Another model allowing for switches between response strategies over the course of the test is Brown and Böckenholt’s (2022) model of intermittent faking. This model assumes that item responses are mixtures of honest and faked responses, with honest (“real”) responses influenced by substantive traits and faked (“ideal”) responses influenced by a faking factor. Whether responses are honest or faked is modeled through an editing factor and item characteristics. This model is not limited to a single substantive trait; however, its frequentist estimation curbs the number of dimensions that can practically be modeled. Also, the model adopts a structural equation modeling (SEM) approach, which was empirically demonstrated using total scale scores as indicator variables and not individual items. In addition, the possibility of nonlinear and nonmonotonic item desirability trajectories (Kuncel & Tellegen, 2009; Seitz et al., 2024; see Figure 2) is not directly taken into account. Furthermore, the model does not include a class where substantive traits and faking influence item responses. However, such a class is conceivable because studies have found faking to operate at the editing stage of item responding and not at the retrieval stage (Holtgraves, 2004; Sudman et al., 1996; Walczyk et al., 2003). Robie et al. (2007) also showed that a considerable share of test-takers in high-stakes assessments refer to both their true personality and the ideal applicant when giving item responses.
Along with addressing several limitations of related mixture models of faking (modeling multiple substantive traits, nonmonotonic faking effects, and an “S&F class”), the proposed model also incorporates item-level RTs. As elaborated above, this can provide valuable insights into the cognitive processes associated with faking. The use of collateral data can also be expected to facilitate the estimation of such a person-by-item mixture model, where the information for class assignment is very sparse compared to a mixture model with constant class membership per person.
Parameter Recovery Study
To evaluate the proposed model under realistic conditions, we conducted a parameter recovery study.
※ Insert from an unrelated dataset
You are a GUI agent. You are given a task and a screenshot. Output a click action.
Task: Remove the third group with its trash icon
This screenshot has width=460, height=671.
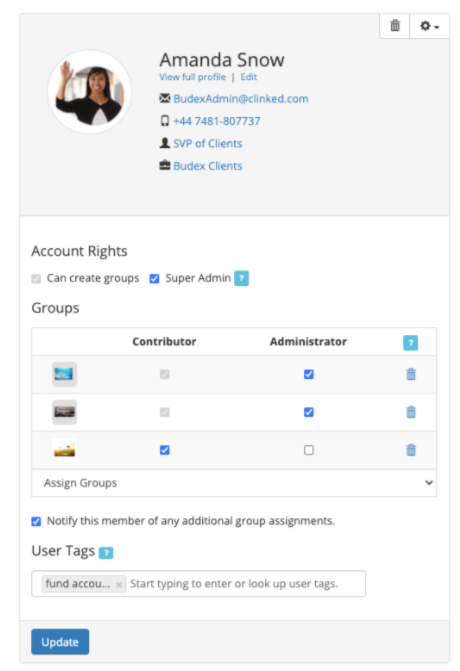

The purpose of this study was twofold: a) to examine the model’s ability to accurately recover parameters and b) to compare it to the performance of less complex models.
Data Generation and Fitted Models
For emulating realistic conditions, data-generating values for item responses and item RTs were in line with parameter estimates from the empirical demonstration below. Resembling our empirical dataset, data from a test measuring 3 substantive traits with 10 items each on a 7-point Likert scale were simulated using the R packages MASS (Venables & Ripley, 2002) and extraDistr (Wolodzko, 2023). For the parameter recovery study, a sample size of N = 500 was considered. 50 independent replications were performed. Further details on the data generation procedure can be found in the Online Supplement.
Each simulated dataset was analyzed using the proposed person-by-item mixture model including RTs. In addition, four less complex models were fitted to every dataset: a person-by-item mixture model not accounting for RTs, a person mixture model accounting for RTs, a person mixture model not accounting for RTs, as well as a non-mixture model. Comparing models with and without RTs allowed investigating how the inclusion of RTs improves model estimation in terms of parameter recovery and class separation. Comparing person-by-item and person mixture models allowed investigating the consequences of disregarding varying strategy use across items. Comparing mixture and non-mixture models allowed examining the effect of assuming a single response strategy across persons and items.
The non-mixture model was an MNRM accounting for substantive traits and faking with specified scoring weights (see Equation 1). All mixture models included the three described latent classes; however, the two person mixture models did not have the latent response model component. Instead, latent class membership in the person mixture models was only a person variable sampled from a categorical distribution
Results of the Parameter Recovery Study
The person-by-item mixture model with RTs converged in 49 out of 50 replications (98%). The person-by-item mixture model without RTs, however, only converged in 37 replications (74%). With regard to the two person mixture models, the model with RTs converged in 39 replications (78%) and the model without RTs in 48 replications (96%). The non-mixture model converged in all 50 replications (100%).
We analyzed parameter recovery based on converged models. In particular, we looked at bias to examine systematic over- or underestimation of parameters as well as at root mean square error (RMSE) to investigate estimation accuracy. For the recovery of person parameters, we considered the correlation between estimated and true parameters. Results are displayed in Figures 3–8. Overall, the data-generating person-by-item mixture model with RTs estimated parameters with negligible bias. Only for item-category intercepts, the model yielded slightly negatively biased estimates (corresponding to an average underestimation of 5-10% compared to the data-generating values). In contrast, all of the other models produced biased estimates for most of the model parameters. Regarding RMSE, too, the less complex models yielded for all parameters worse results than the person-by-item mixture model with RTs. Even though such a result pattern can in principle be expected since the data were generated based on a person-by-item mixture population, the results do indicate that conclusions drawn from models that do not capture the full data-generating process are indeed considerably less accurate. For instance, RMSE for RT model parameters (Figure 4b) and latent response model parameters (Figure 5b) was much larger in the corresponding person mixture model and person-by-item mixture model without RTs than in the full model. In addition, whereas both person-by-item mixture models yielded unbiased and fairly accurate estimates of class proportions, both person mixture models severely overestimated the overall proportion of the “S&F class” and underestimated the “F-only class” proportion (Figure 6). The person mixture model without RTs additionally overestimated the proportion of the “S-only class.” Regarding person parameters, the less complex models also yielded poorer estimates than the data-generating person-by-item mixture model with RTs (Figure 8). Effects were most pronounced for faking scores, where correlations between estimated and true person parameters differed considerably between models. For substantive trait, speed, and strategy inclination scores, the person-by-item mixture model with RTs yielded the highest correlations as well, but the less complex models did not perform much worse.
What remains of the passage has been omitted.